==== Ausgangstext ====

Welche Rolle spielt das Forum Madrid heute innerhalb der internationalen ultrarechten Bewegung?

Es wurde von der Disenso-Stiftung ins Leben gerufen, die zu Vox gehört. Über die Stiftung kanalisiert die spanische Partei einen großen Teil ihrer öffentlichen Gelder. Außerdem bietet das Forum Raum für Treffen ultrarechter Gruppierungen, Politiker und Persönlichkeiten, die Teil dieser neuen, extrem rechten Welle in der spanischen und hispanoamerikanischen Welt sind. Die Zusammenkünfte dienen dazu, eine Einheit herzustellen und eine gemeinsame Strategie zu inszenieren, mit der gegen die erklärten Feinde vorgegangen werden kann: Sozialismus, Kommunismus, Feminismus, Migration usw. Auch wenn die Migrationsfeindlichkeit in Spanien eine deutlich größeres Gewicht hat als in den lateinamerikanischen Ländern. Diese Punkte werden mit dem Aspekt der vermeintlich gemeinsamen Kultur vermengt – das, was sie Iberosphäre nennen.

====

▶ Ziele:
1) Fassen Sie den Text über das Forum Madrid in zwei Sätzen zusammen.
2) Führen Sie den Text über das Forum Madrid nach seinem letzten Satz mit einigen weiteren Sätzen fort.
Das Material ist hierfür ohne Bedeutung.

==== Inhalt des Datensatzes ====

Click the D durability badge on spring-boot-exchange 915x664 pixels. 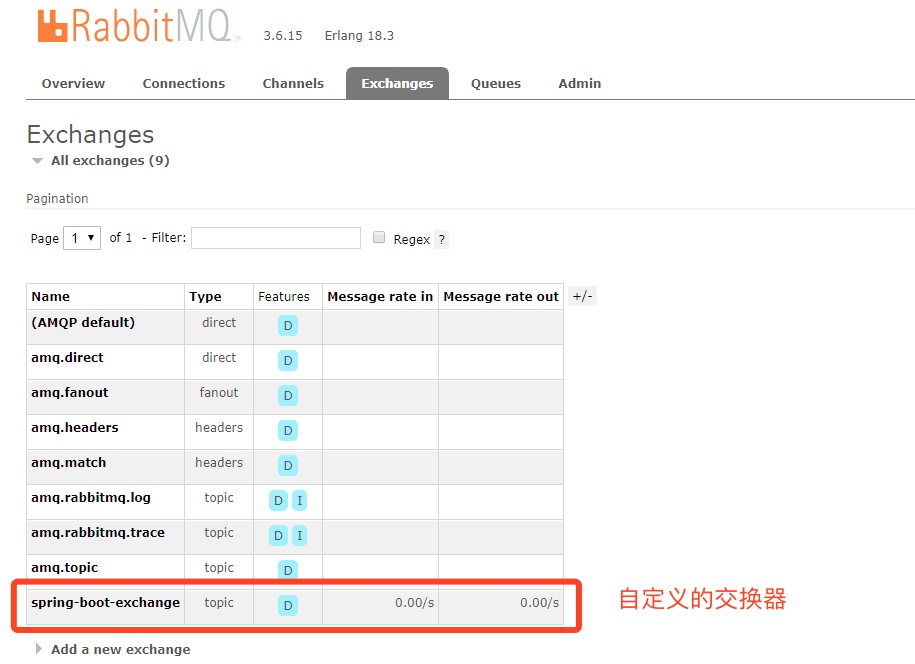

====

▶ Gegebene Antworten:
1) Das Forum Madrid wurde von der zu Vox gehörenden Disenso-Stiftung ins Leben gerufen, über die die Partei einen großen Teil ihrer öffentlichen Gelder kanalisiert. Es bietet ultrarechten Gruppierungen, Politikern und Persönlichkeiten aus der spanischen und hispanoamerikanischen Welt Raum für Treffen, die Einheit herstellen und eine gemeinsame Strategie gegen erklärte Feinde wie Sozialismus, Kommunismus, Feminismus und Migration inszenieren sollen, vermengt mit der Idee einer vermeintlich gemeinsamen Kultur, der sogenannten Iberosphäre.

2)
Innerhalb des Forums gibt es Akteure mit unterschiedlicher Programmatik. Welches sind die einenden Themen?

Ein gemeinsamer Nenner ist, wie gesagt, die Markierung der Linken als Feind, egal ob sie nun sozialdemokratisch oder revolutionär ist. Hinzu kommt das, was sie Identitätspolitik nennen, also die Politik der Gleichstellung von Frauen oder LGTBQ-Personen. Der internationalen Ultrarechten ist es außerdem gelungen, den sogenannten Libertarismus mit extrem konservativen Positionen zu verbinden. Auch wenn es auf den ersten Blick so scheint, als passte das nicht zusammen, zeigt die Wirklichkeit das Gegenteil. Sie führen einen wirtschaftlichen und kulturellen Krieg gegen Rechte und Freiheiten.

Wie hat es Vox geschafft, innerhalb der ultrarechten Bewegung in Hispanoamerika ein zentraler Akteur zu werden?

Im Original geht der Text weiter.